Theer but no fear

Yesterday, the Age of Theer Kickstarter campaign launched and I, of course, backed it because over the past year, I’ve fallen so in love with roleplay gaming.

Dungeons & Dragons was something I was aware of growing up but never got involved in. It’s hard to when you are directly excluded/judged or you feel unsafe, and that was my experience as a female nerd. Not just in regard to D&D, but fandoms like Star Wars and even my beloved Doctor Who.

Don’t even get me started on comic books.

Shortly after I started writing, a huge fight blew up over gatekeeping in science fiction publishing. Women into sci fi shows were dubbed “fake geek girls”. We were – are – grilled about fandom minutiae and if we don’t “pass” we get ridiculed. As both a fan and a writer of sci fi I’ve come under attack from men who want to keep me out. Out of fandom. Out of publishing. They’ve wanted to take something I loved doing from me, calling me things that I can’t repeat and would prefer to forget.

So when I discovered Todd Stashwick during Star Trek Picard, his nerdery was a weird pull/push because usually guys that into sci fi/fantasy/whatever are the ones giving geek girls the side eye or outright hassling us. Safe to say, I approached with joviality masking a fair amount of caution.

Thankfully, it wasn’t warranted, but I think that worry, that caution, shows how badly my experiences affected me and, in a lot of ways, still do. It took finding WWDND and playing my first D&D game to properly light a fire in me.

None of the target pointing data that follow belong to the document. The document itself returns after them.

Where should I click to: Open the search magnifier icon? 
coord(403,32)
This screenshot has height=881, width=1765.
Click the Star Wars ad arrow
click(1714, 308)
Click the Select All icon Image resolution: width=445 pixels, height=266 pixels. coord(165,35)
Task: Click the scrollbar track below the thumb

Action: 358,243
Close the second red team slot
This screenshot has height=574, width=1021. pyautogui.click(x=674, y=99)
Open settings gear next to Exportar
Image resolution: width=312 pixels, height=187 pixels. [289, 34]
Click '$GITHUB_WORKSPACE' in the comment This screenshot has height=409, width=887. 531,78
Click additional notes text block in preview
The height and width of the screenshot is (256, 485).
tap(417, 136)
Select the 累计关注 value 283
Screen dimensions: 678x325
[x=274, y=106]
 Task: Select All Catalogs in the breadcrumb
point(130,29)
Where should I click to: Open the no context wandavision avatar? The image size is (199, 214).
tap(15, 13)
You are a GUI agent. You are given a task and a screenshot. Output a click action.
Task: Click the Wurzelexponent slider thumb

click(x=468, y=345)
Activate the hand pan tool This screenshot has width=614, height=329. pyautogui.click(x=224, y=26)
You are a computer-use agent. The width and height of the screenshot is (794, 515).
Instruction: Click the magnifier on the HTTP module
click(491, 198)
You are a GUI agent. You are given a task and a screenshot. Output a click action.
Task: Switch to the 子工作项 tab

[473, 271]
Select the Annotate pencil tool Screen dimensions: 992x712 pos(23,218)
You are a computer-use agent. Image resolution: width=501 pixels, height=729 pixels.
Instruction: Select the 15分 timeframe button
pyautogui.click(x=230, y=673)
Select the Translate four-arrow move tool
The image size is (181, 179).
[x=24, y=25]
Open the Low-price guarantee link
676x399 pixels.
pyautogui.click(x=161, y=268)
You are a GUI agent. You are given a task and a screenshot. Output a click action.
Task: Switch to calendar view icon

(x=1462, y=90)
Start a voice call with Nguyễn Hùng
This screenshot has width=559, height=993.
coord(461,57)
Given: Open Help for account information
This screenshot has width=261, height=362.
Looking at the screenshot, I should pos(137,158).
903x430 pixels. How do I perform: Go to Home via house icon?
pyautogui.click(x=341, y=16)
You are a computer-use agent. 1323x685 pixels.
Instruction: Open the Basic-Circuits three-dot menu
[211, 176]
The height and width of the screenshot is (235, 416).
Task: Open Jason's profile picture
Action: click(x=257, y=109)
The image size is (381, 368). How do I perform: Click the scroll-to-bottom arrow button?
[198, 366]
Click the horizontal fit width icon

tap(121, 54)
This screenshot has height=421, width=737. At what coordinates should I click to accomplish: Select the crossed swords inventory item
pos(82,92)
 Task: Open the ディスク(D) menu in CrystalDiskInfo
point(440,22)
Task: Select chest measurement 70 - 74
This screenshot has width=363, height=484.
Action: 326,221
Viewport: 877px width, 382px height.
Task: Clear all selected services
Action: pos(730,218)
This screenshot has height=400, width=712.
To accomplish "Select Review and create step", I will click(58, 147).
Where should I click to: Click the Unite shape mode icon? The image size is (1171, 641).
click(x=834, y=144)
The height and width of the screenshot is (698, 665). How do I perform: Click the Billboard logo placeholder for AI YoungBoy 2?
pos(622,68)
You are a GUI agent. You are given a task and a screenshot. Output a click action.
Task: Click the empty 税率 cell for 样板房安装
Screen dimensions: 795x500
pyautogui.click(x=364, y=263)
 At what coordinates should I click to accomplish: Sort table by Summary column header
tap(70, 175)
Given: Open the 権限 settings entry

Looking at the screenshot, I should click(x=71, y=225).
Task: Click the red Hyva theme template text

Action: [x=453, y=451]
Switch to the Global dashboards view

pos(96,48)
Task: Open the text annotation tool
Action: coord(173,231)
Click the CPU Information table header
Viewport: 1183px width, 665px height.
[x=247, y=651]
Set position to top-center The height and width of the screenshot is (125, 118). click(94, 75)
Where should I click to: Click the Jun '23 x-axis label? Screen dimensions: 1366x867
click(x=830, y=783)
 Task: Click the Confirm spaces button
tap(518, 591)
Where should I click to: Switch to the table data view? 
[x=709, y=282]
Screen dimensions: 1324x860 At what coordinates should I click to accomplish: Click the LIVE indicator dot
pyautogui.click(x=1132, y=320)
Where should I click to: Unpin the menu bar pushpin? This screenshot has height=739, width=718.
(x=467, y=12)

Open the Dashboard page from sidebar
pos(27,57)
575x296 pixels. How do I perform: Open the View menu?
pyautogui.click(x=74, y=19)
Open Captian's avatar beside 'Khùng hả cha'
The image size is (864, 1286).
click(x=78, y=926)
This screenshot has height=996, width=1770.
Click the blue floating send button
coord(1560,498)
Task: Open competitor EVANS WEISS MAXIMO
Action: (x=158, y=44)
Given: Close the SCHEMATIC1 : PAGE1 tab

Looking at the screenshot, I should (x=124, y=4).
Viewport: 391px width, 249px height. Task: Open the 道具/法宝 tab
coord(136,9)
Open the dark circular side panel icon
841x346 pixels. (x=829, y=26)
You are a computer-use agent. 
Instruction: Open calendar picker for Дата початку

But all this is why I’m backing Age of Theer – because the vibe that Todd Stashwick and David Nett wanted to cultivate is one that evokes the excitement of 70s/80s TTRPGs but excludes the gatekeeping that was so rife back then. Todd calls it “putting new wine into old bottles” and I love that idea so much.

I love that Theer has inclusivity built in from the very beginning. That everyone is welcome at the table. It’s somewhere I don’t feel unsafe or judged, and I cannot put into words how important that is to me.

And honestly, it just looks really fun.